┌────────

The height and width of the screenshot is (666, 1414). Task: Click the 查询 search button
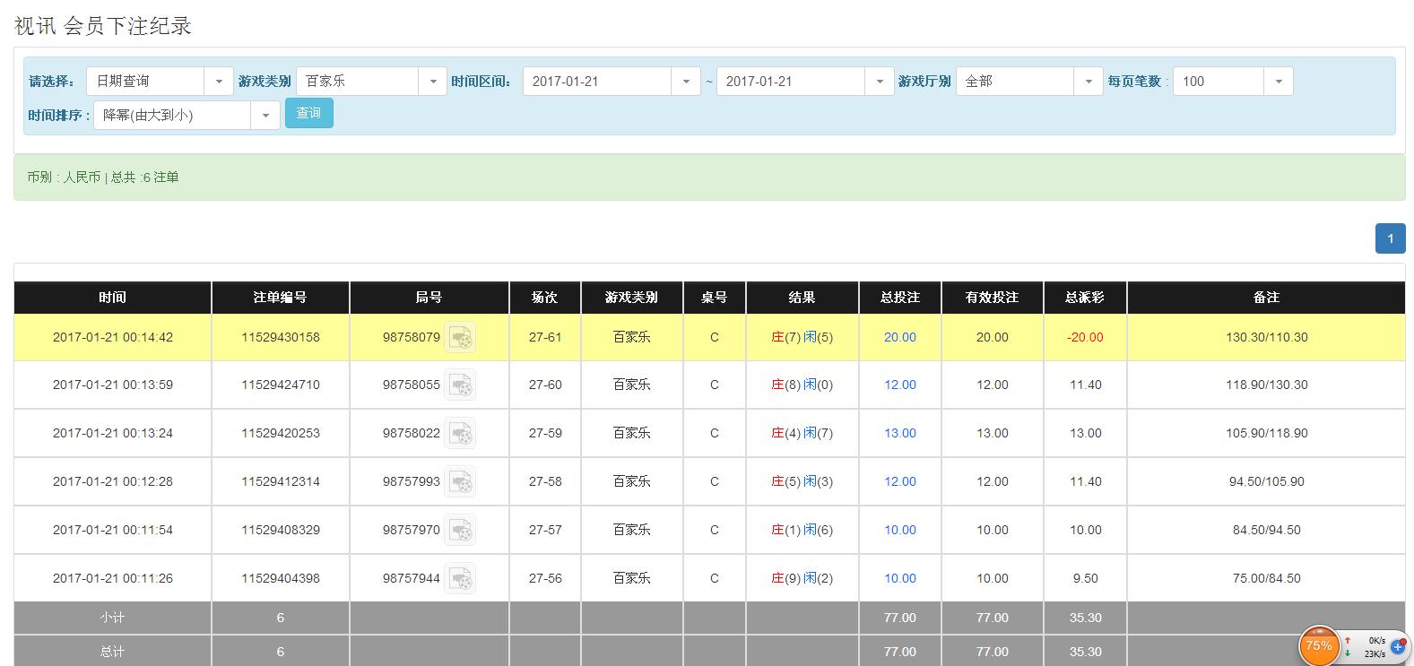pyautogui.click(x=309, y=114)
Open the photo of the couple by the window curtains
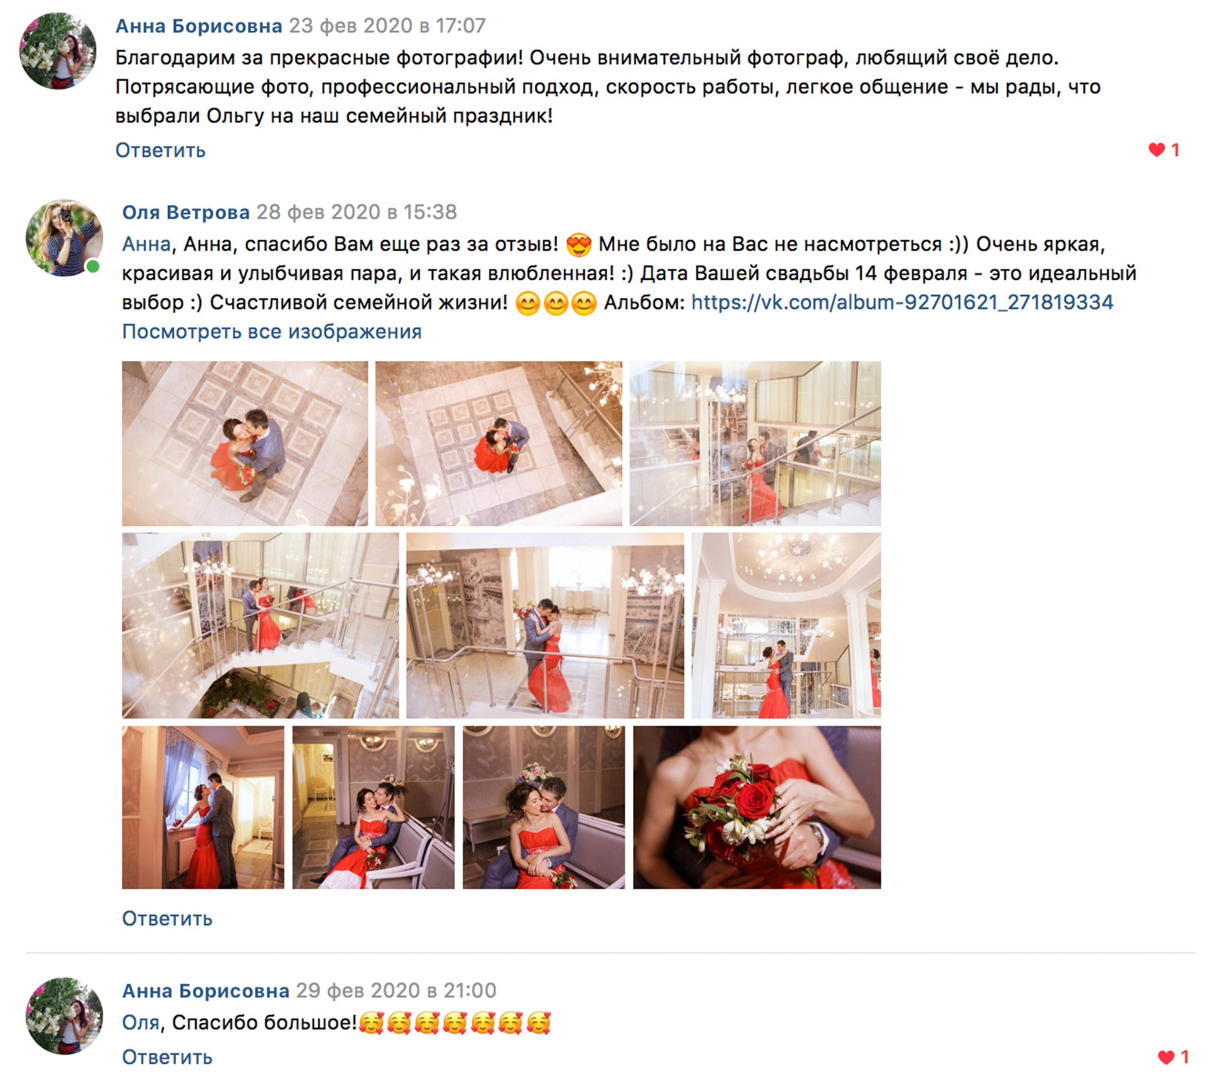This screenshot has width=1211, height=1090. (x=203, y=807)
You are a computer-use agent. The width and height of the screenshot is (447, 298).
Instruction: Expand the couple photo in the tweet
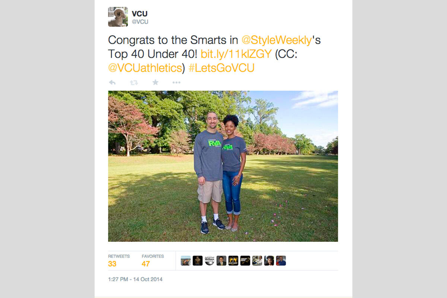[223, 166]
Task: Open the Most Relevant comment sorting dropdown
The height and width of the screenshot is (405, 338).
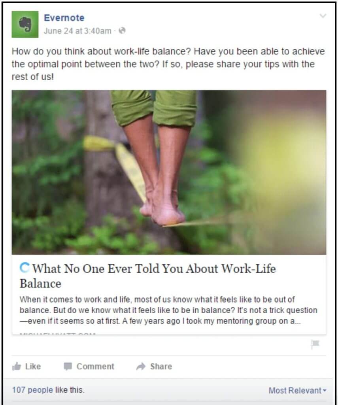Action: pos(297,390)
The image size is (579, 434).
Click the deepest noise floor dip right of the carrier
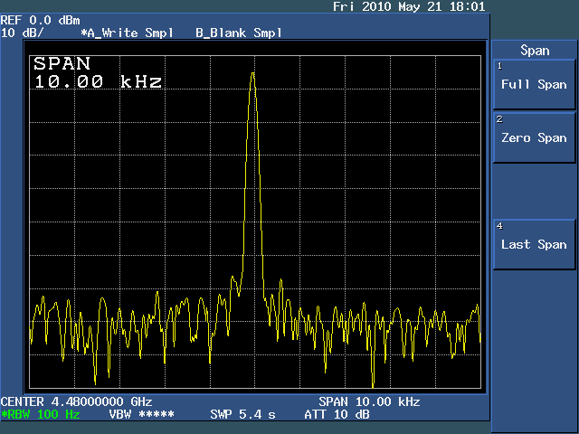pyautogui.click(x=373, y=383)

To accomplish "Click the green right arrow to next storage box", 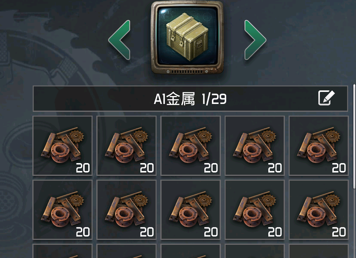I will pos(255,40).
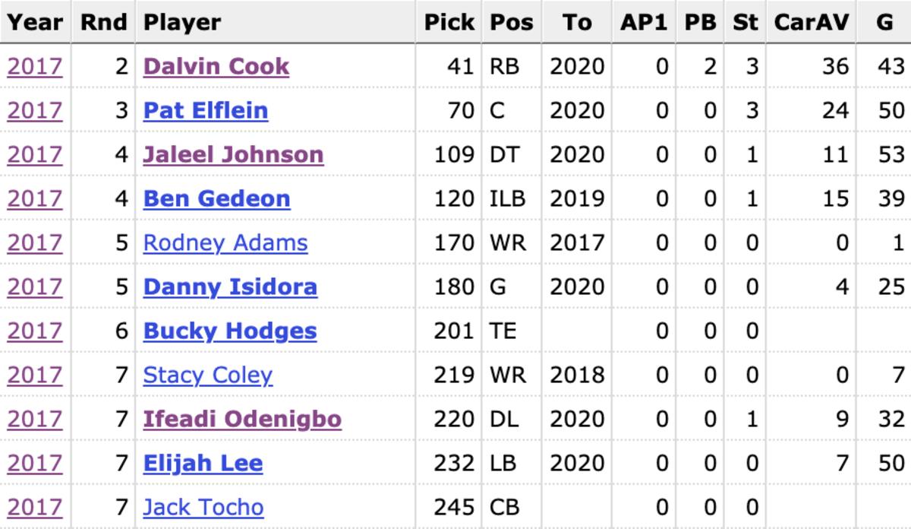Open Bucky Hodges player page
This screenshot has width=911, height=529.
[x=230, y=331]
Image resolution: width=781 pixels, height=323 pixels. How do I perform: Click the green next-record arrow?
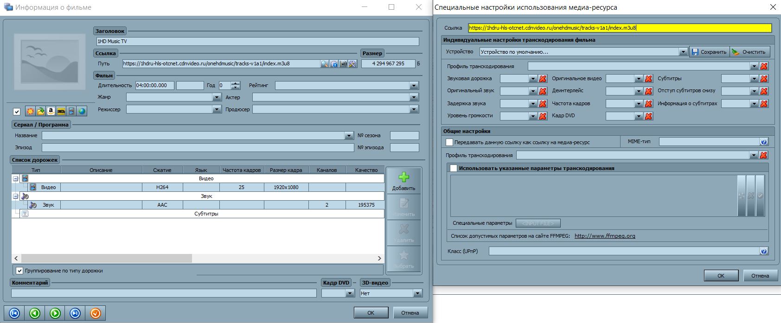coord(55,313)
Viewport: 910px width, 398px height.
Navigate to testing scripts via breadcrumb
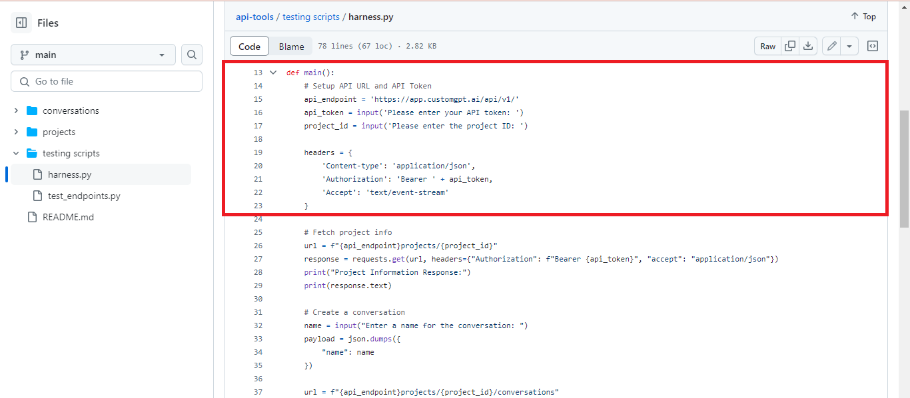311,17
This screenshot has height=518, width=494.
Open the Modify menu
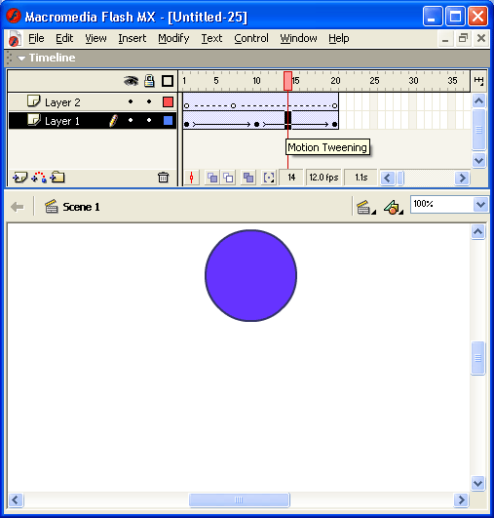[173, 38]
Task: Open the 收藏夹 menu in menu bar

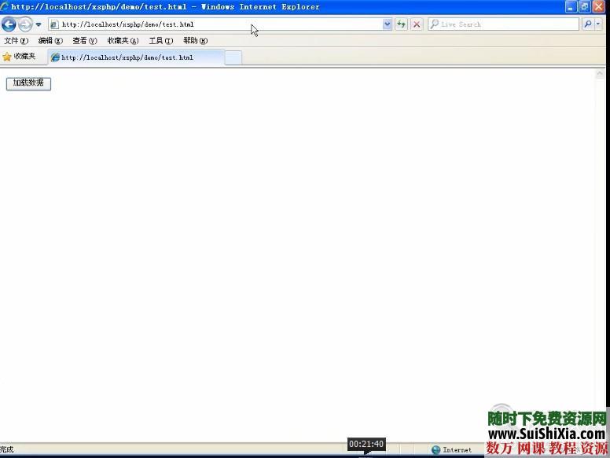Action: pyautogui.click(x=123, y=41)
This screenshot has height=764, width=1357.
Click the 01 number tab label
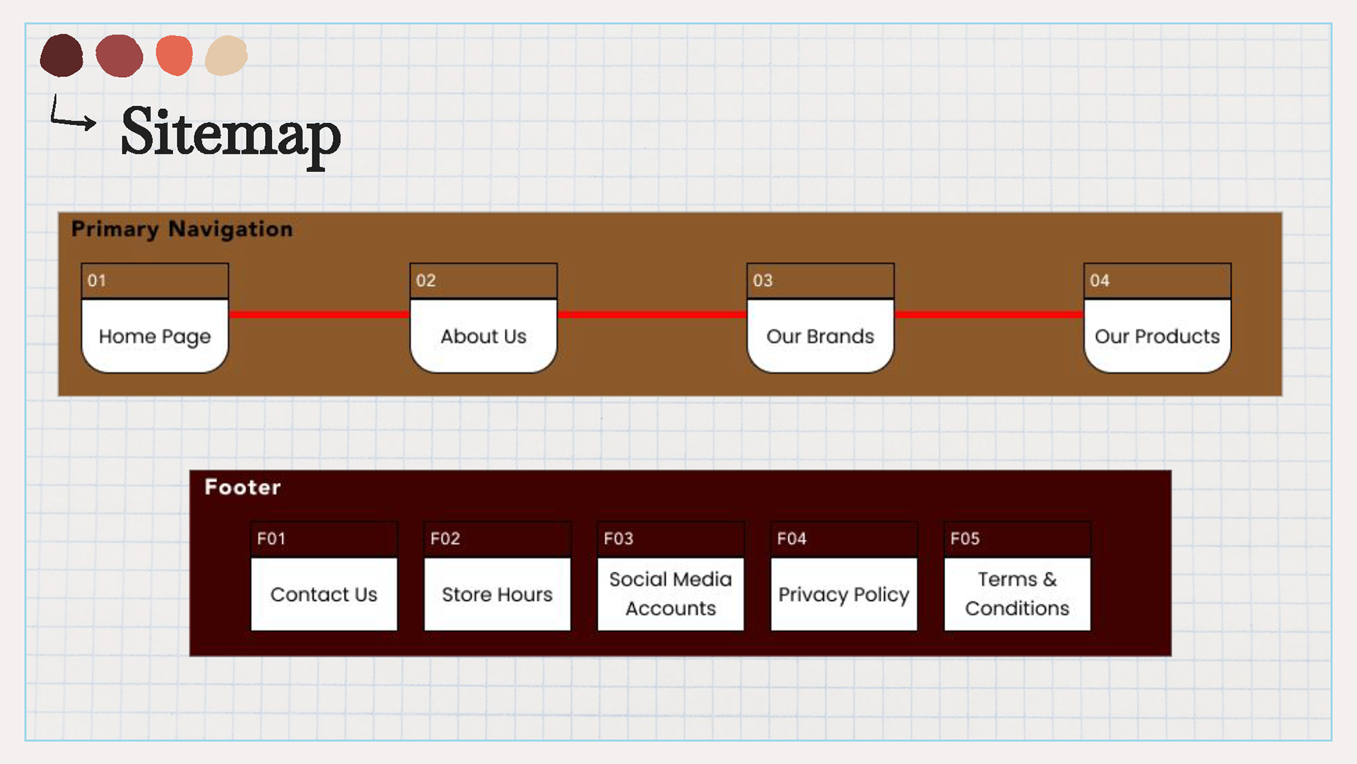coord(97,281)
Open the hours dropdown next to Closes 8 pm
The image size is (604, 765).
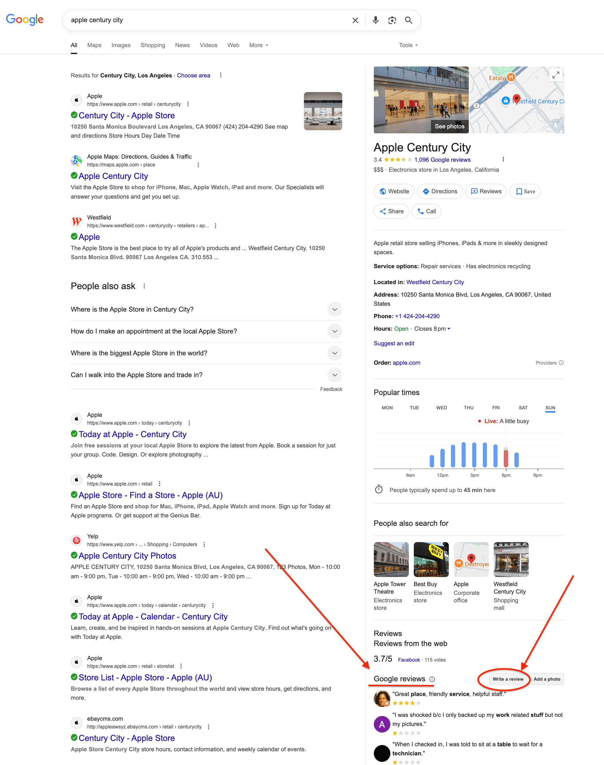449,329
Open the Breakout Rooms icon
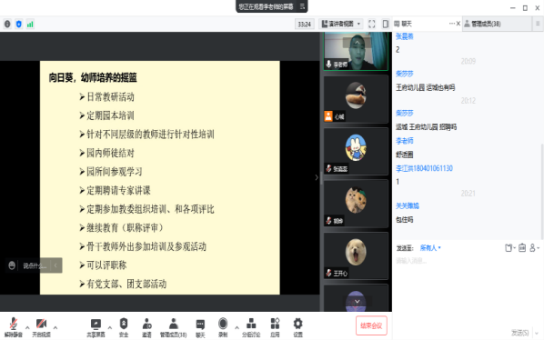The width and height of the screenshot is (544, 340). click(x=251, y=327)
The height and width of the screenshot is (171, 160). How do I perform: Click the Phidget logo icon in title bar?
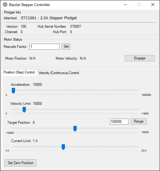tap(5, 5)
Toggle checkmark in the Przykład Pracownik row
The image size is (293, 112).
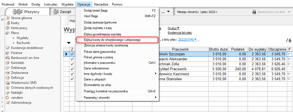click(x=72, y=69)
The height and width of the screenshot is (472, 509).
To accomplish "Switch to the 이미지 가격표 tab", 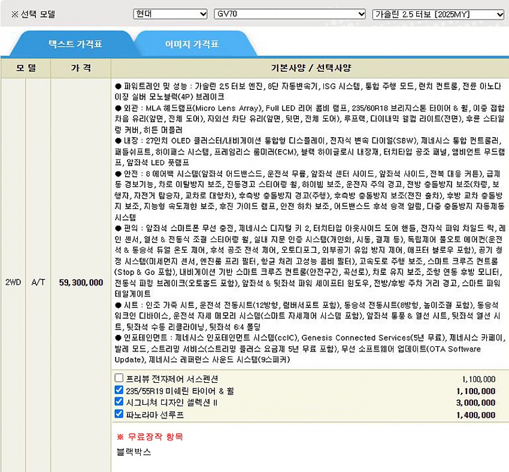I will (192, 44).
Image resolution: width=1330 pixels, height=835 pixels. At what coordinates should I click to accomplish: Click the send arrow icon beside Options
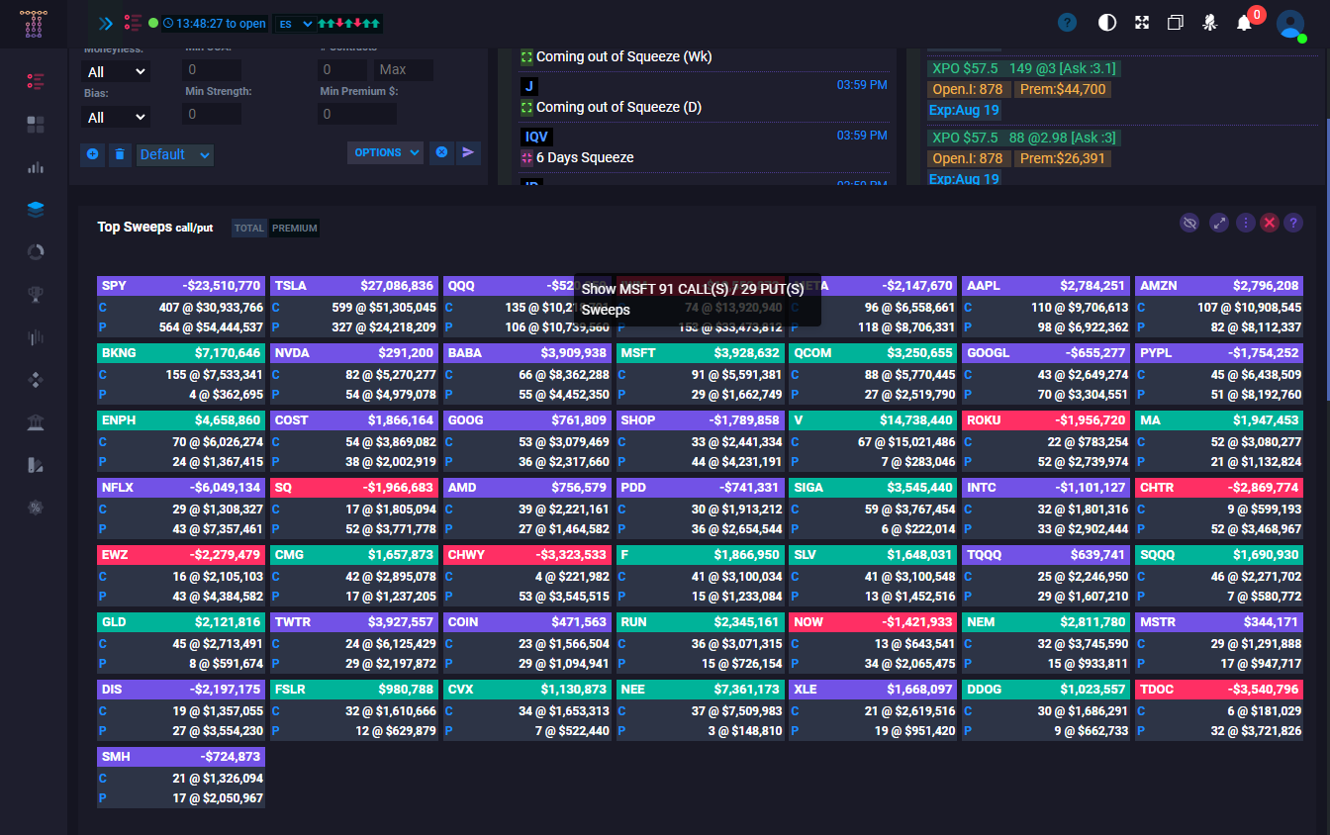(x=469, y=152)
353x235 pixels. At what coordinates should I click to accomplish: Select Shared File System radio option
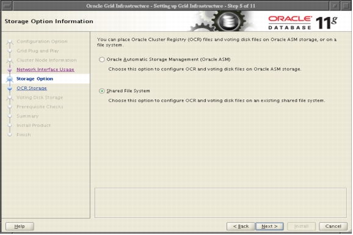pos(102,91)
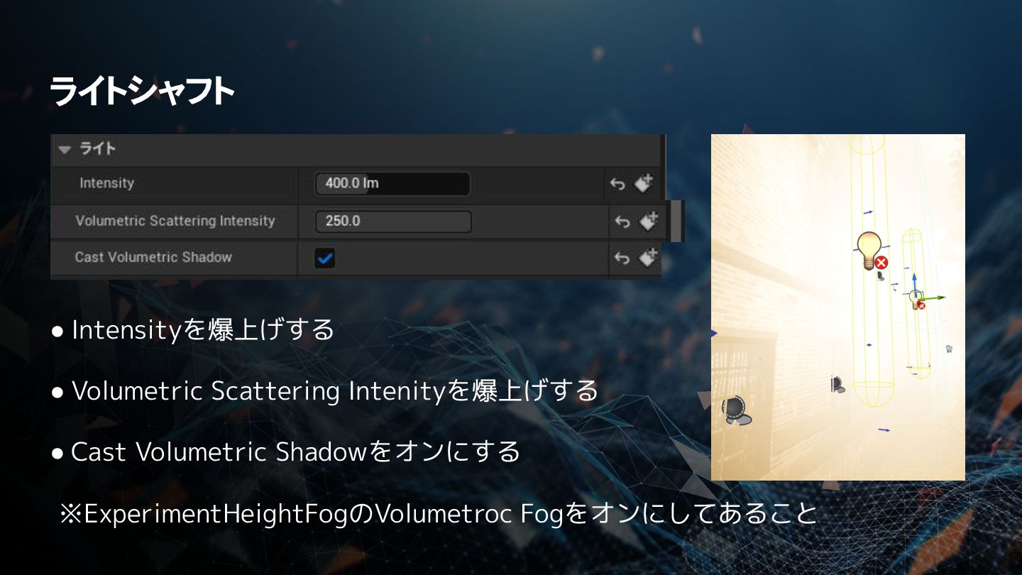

└────────

DIRECTIVE
Lay out everything from the line with "Viewport: 910px width, 398px height." down to the line with "Action: pyautogui.click(x=123, y=41)" as a two-column CSV with the headers item_text and answer, one row per item. Put each item's text and its answer in a single quoted field with line breaks changed to spaces, and leave the pictures out.

WRITTEN REPLY
item_text,answer
"Viewport: 910px width, 398px height. Navigate to testing scripts via breadcrumb","311,17"
"This screenshot has height=518, width=494. Open the Modify menu","[173, 38]"
"Task: Open the 收藏夹 menu in menu bar","Action: pyautogui.click(x=123, y=41)"